▶ **Exercise brief**
Copy everything from the line that contains "Pick the TRANSITION cell in the truth table" down to the line that contains "[x=610, y=391]", substituting "title" for every "heading" and leaving all else unchanged. Give only that stretch of the items.

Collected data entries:
----
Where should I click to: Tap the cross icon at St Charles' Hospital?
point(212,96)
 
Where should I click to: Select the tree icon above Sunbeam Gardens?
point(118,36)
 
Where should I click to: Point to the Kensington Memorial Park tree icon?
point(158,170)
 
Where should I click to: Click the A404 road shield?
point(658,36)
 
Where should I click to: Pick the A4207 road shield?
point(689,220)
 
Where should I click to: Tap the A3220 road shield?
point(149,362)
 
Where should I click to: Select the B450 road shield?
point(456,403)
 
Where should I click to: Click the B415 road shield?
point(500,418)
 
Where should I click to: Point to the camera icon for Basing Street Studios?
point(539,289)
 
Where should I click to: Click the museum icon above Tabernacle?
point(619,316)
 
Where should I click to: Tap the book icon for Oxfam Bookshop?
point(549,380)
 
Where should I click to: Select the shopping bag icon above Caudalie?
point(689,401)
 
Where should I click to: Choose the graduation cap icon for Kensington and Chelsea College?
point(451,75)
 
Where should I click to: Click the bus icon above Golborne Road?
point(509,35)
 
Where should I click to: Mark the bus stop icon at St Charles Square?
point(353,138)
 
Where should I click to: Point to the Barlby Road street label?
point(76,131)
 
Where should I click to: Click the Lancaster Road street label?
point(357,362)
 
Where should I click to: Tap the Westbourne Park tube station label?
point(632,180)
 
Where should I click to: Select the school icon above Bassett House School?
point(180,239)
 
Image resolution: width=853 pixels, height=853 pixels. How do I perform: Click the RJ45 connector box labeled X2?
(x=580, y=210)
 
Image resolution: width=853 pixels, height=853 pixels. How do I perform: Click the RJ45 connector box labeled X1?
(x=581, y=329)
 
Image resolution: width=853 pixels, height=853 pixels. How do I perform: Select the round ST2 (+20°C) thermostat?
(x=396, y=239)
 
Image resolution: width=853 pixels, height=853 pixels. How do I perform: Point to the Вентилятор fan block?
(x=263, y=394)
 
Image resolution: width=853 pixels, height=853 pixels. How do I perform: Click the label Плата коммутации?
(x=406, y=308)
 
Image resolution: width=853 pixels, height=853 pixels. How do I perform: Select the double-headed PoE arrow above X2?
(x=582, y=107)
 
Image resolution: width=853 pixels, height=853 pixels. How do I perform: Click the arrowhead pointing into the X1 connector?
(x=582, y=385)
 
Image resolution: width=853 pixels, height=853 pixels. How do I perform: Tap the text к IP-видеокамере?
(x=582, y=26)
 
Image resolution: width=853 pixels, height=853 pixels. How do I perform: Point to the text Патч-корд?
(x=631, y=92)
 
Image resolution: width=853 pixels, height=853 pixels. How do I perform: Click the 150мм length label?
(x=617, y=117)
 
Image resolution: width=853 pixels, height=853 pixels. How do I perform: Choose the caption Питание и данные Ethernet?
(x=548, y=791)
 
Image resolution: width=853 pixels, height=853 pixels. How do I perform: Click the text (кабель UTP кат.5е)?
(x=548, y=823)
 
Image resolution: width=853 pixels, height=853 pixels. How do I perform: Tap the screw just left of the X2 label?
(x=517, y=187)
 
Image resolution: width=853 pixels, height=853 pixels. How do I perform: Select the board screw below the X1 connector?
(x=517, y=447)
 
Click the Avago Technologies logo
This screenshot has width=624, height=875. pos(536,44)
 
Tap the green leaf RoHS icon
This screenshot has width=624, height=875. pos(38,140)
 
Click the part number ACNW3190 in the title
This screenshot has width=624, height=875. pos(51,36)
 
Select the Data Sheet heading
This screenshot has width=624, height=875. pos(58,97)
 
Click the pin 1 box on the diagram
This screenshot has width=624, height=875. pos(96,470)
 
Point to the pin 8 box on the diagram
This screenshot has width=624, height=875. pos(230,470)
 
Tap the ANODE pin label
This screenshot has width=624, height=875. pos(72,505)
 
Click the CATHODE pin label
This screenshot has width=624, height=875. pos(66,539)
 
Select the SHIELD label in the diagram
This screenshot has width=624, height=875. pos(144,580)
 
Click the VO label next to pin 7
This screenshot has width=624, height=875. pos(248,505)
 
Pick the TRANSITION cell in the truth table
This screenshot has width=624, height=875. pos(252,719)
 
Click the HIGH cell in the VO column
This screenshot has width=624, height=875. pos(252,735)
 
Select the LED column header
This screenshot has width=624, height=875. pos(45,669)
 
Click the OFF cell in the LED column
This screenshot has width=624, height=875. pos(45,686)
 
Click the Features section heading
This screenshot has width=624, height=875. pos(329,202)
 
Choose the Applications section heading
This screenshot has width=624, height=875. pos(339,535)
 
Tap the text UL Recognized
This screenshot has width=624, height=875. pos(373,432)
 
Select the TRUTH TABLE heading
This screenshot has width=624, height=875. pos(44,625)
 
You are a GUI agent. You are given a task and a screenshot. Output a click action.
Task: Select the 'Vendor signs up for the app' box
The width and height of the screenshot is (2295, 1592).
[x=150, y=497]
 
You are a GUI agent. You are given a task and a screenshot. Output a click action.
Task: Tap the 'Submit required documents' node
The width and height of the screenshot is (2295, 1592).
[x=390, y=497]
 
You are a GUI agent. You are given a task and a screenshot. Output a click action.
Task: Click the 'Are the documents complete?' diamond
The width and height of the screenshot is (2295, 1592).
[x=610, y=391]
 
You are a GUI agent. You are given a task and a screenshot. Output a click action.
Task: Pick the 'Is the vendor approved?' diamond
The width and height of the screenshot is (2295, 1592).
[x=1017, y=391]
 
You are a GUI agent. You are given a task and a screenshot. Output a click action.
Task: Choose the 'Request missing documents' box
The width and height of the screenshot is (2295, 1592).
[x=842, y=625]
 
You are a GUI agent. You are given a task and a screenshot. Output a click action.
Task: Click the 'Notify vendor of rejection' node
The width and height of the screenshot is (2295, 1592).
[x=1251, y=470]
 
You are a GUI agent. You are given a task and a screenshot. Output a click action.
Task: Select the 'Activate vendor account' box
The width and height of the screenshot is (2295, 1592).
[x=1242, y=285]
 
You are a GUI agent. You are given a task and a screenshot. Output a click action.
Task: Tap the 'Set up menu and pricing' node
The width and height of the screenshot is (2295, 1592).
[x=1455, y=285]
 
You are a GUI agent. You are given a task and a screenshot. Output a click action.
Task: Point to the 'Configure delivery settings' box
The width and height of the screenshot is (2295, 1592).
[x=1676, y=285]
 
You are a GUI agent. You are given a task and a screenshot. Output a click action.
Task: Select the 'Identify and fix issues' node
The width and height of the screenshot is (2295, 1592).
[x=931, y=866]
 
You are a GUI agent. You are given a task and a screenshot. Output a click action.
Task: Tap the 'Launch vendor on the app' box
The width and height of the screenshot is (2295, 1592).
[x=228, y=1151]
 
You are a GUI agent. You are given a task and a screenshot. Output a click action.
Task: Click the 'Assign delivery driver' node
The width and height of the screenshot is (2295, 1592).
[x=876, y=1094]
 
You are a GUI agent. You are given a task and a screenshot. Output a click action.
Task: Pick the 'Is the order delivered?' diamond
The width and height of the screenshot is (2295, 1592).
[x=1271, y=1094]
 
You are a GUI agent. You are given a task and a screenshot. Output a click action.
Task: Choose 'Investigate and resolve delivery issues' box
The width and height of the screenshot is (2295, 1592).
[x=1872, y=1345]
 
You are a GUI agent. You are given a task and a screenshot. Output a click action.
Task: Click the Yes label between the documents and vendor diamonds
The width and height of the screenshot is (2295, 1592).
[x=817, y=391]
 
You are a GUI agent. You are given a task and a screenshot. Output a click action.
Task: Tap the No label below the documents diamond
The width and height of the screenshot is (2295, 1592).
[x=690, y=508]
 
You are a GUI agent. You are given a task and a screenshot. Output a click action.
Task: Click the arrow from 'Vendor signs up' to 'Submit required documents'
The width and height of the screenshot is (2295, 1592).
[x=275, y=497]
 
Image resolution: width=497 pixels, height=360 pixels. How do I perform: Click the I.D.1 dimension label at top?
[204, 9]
----
▶ **Complete response**
Pick the TRANSITION cell in the truth table
This screenshot has width=624, height=875. pos(252,719)
 
Click the HIGH cell in the VO column
This screenshot has width=624, height=875. pos(252,735)
 
Select the LED column header
This screenshot has width=624, height=875. pos(45,669)
 
Click the OFF cell in the LED column
This screenshot has width=624, height=875. pos(45,686)
 
Click the Features section title
This screenshot has width=624, height=875. pos(329,202)
 
Choose the Applications section title
This screenshot has width=624, height=875. pos(339,535)
 
Tap the text UL Recognized
This screenshot has width=624, height=875. pos(373,432)
 
Select the TRUTH TABLE title
This screenshot has width=624, height=875. pos(44,625)
 
You are a GUI agent. You are given a task and a screenshot. Output a click action.
Task: Select the 'Vendor signs up for the app' box
The width and height of the screenshot is (2295, 1592).
[x=150, y=497]
 
You are a GUI agent. You are given a task and a screenshot. Output a click action.
Task: Tap the 'Submit required documents' node
The width and height of the screenshot is (2295, 1592).
[x=390, y=497]
 
You are a GUI agent. You are given a task and a screenshot. Output a click action.
Task: Click the 'Are the documents complete?' diamond
The width and height of the screenshot is (2295, 1592).
[x=610, y=391]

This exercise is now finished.